Uninsulated lacross rubber boots.


----------



## Duff (Oct 29, 2017)

I busted up my left foot a few years ago and have trouble finding boots that don't hurt my foot. But I bought a pair of Irish Setter rubber boots this summer and they are the most comfortable I've ever worn. Love them


----------



## 1gr8bldr (Oct 29, 2017)

Duff said:


> I busted up my left foot a few years ago and have trouble finding boots that don't hurt my foot. But I bought a pair of Irish Setter rubber boots this summer and they are the most comfortable I've ever worn. Love them


Comfortable compared to boots or rubber boots?  Have you had the popular Muck boots?


----------



## B. White (Oct 29, 2017)

Lacrosse grange in the size you normally wear with light boot socks. Realtee makes some that are good. Comfortable down to freezing. I have worn them with better socks when colder, but have lacrosse burly that I get out for freezing and colder. Thin liner socks with good wool socks and buy a size or two bigger. I have not been froze out of the stand with them on.
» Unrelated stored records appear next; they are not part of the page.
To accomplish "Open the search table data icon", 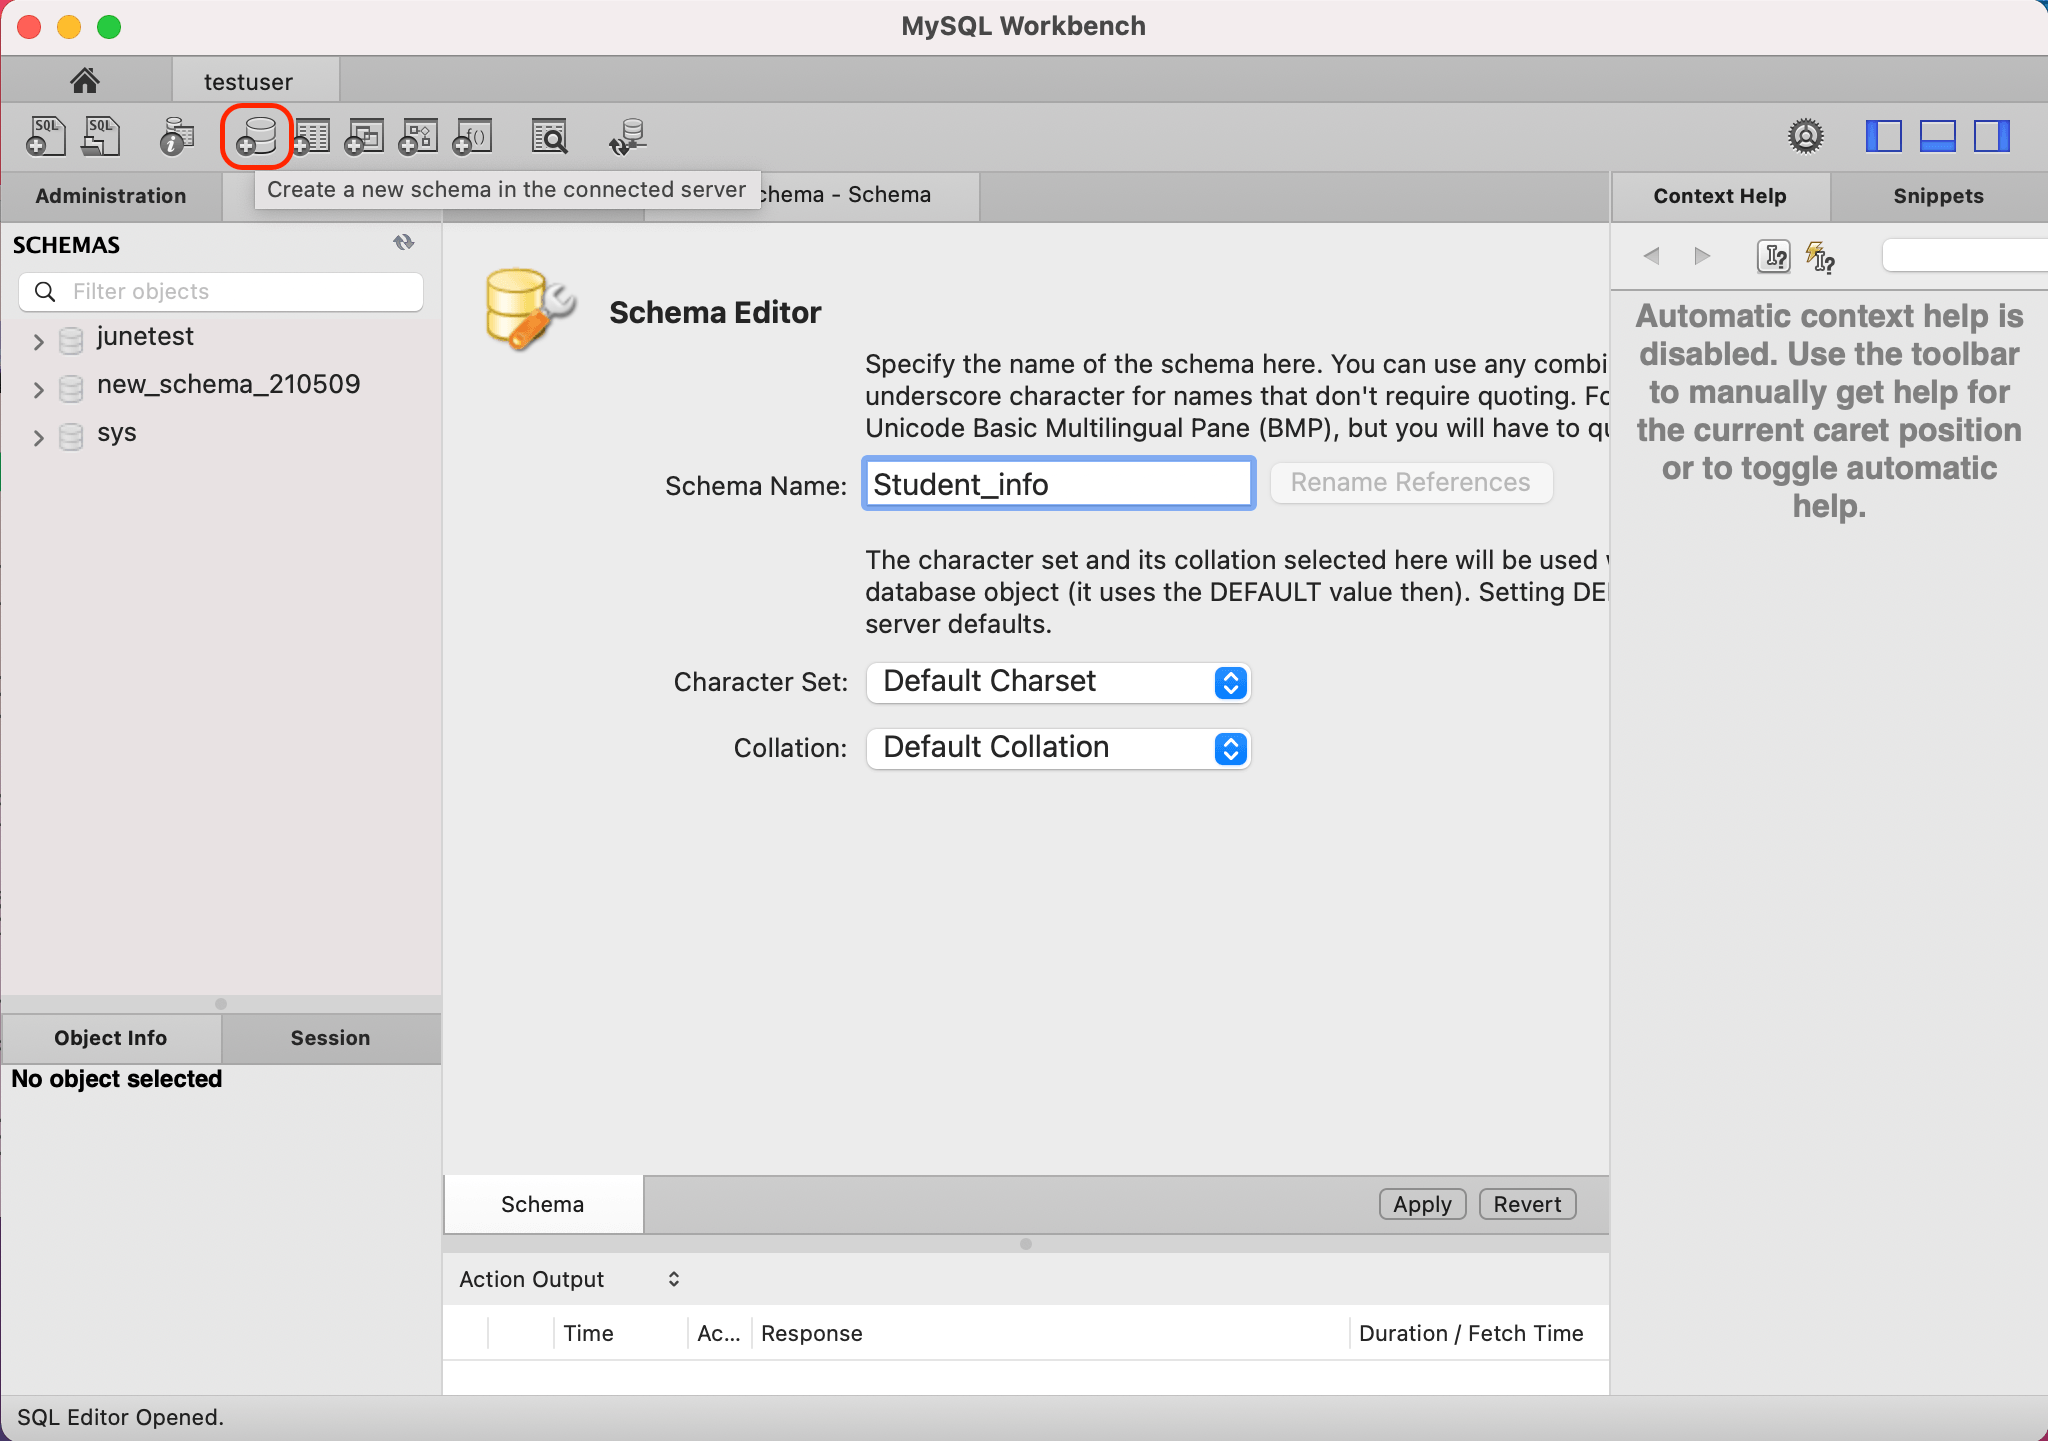I will (549, 137).
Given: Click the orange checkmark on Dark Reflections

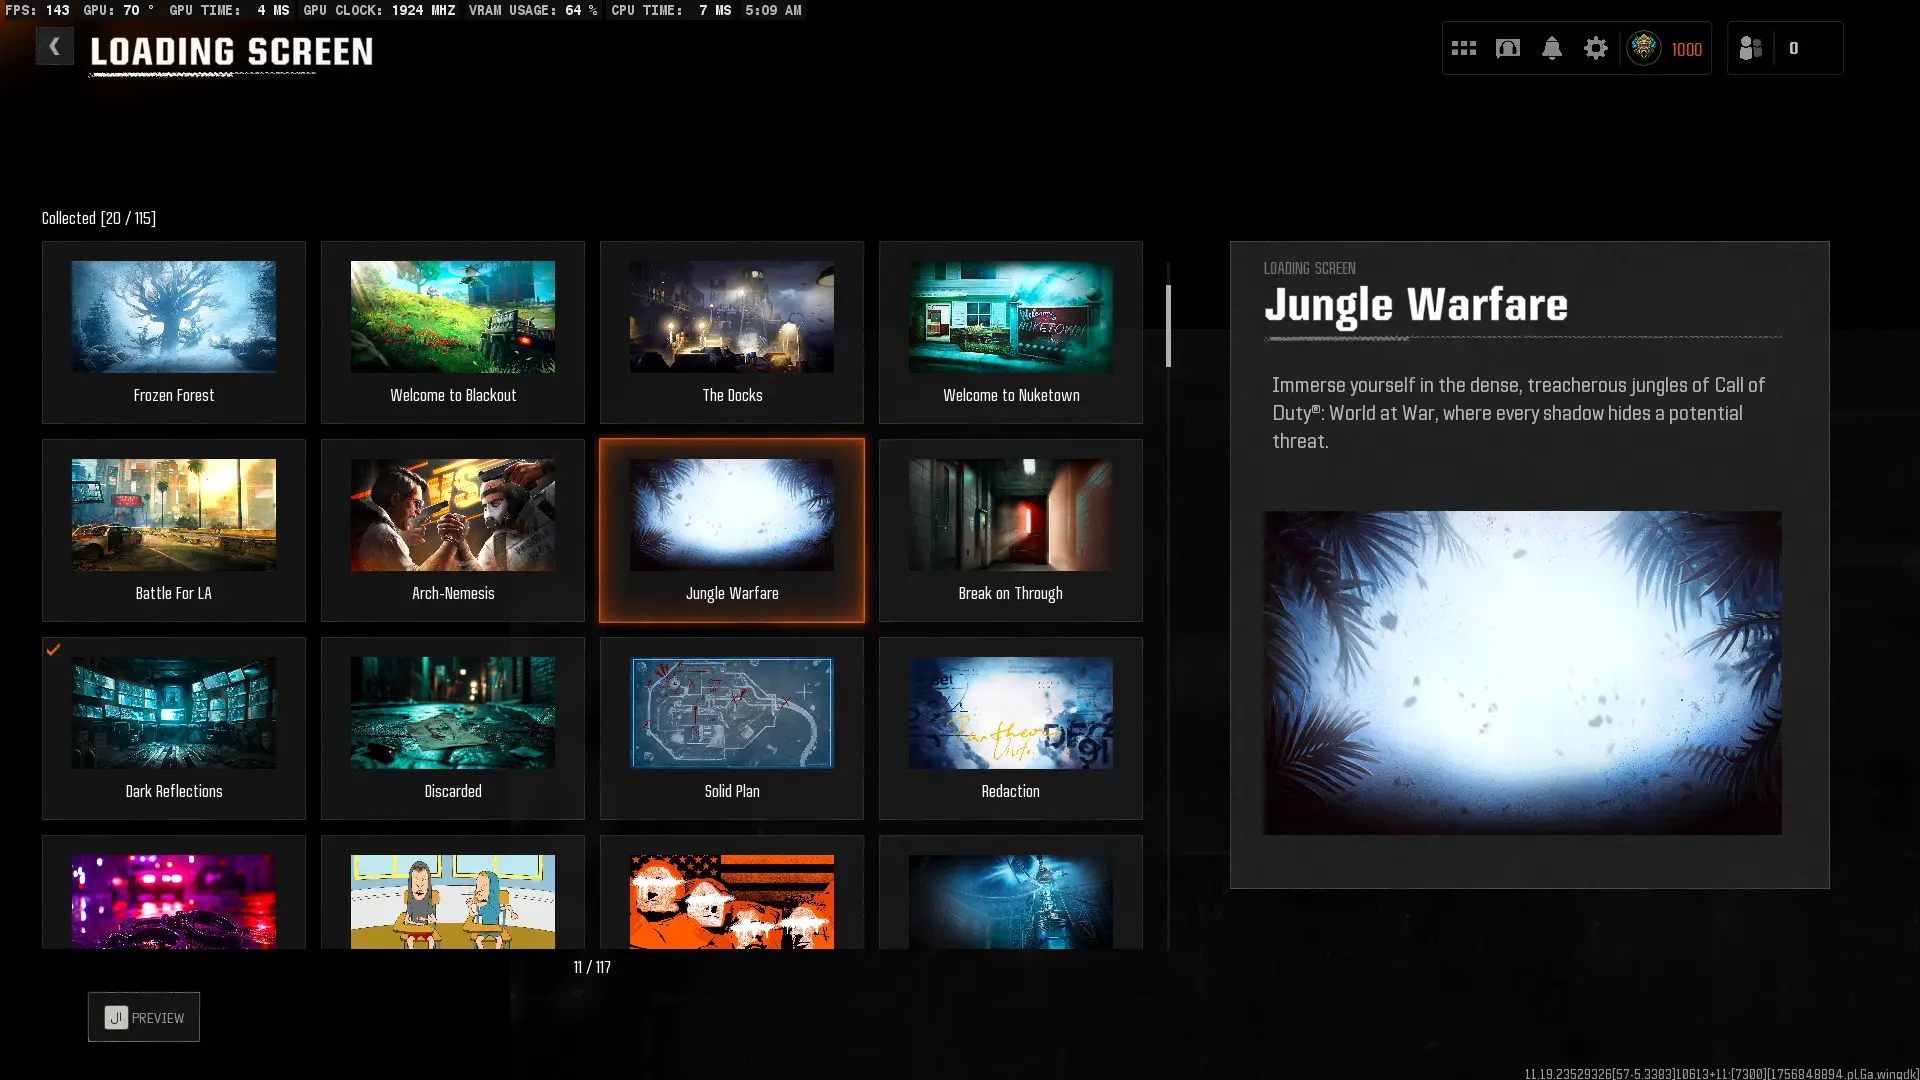Looking at the screenshot, I should tap(54, 650).
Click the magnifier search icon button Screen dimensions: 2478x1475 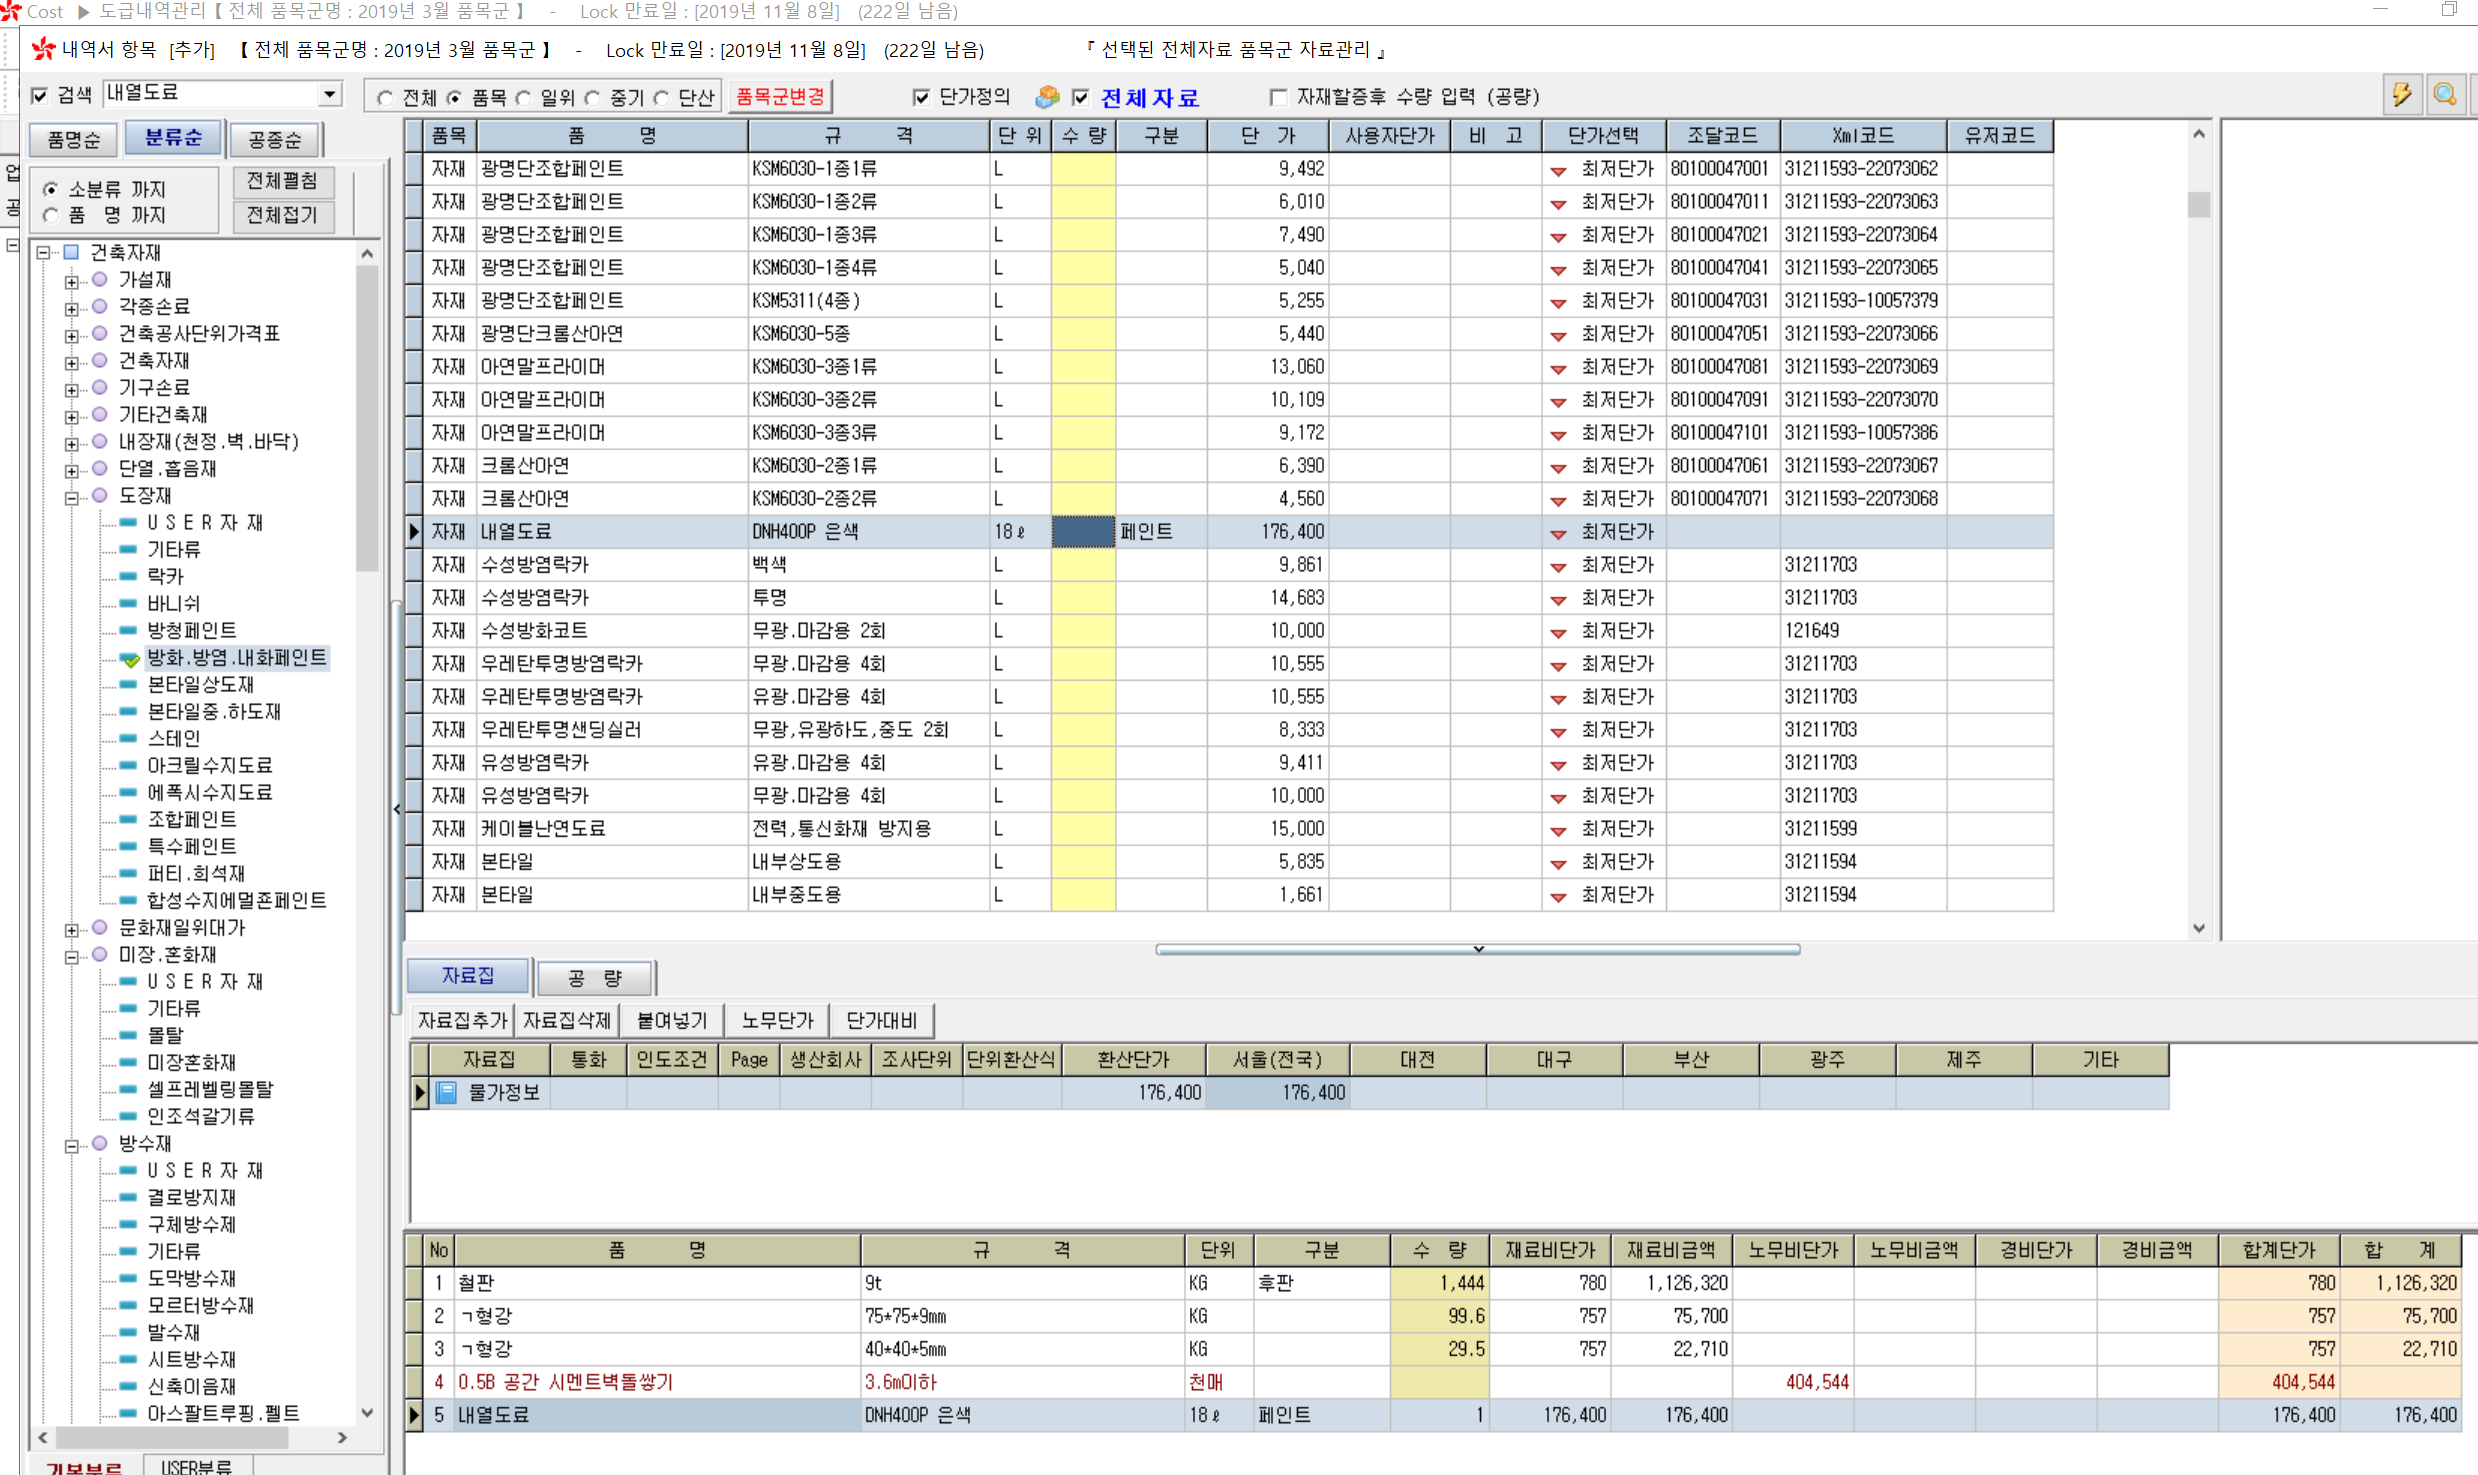pyautogui.click(x=2445, y=95)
I bought a pair of some type of Columbia boots that were shorter than the grange and very comfortable, but only lasted a season in briars and climbing stands. Threw them out when they leaked in a rain storm.


----------



## oops1 (Oct 29, 2017)

Duff said:


> I busted up my left foot a few years ago and have trouble finding boots that don't hurt my foot. But I bought a pair of Irish Setter rubber boots this summer and they are the most comfortable I've ever worn. Love them



the leather ones with the zipper up the side are the absolute best boots I've ever had.. Been through two pair so far and will continue buying them.


----------



## oops1 (Oct 29, 2017)

Sorry for the off topic^^ I wear Muck Boots


----------



## state159 (Oct 29, 2017)

Muck Wetlands


----------



## pikehunter (Oct 31, 2017)

Agree with the Squealer and Whiteboy, Lacrosse Grange have served me well. I have had several pair. My current pair are Mossy Oak Bottom land but I like the OD green as well.


----------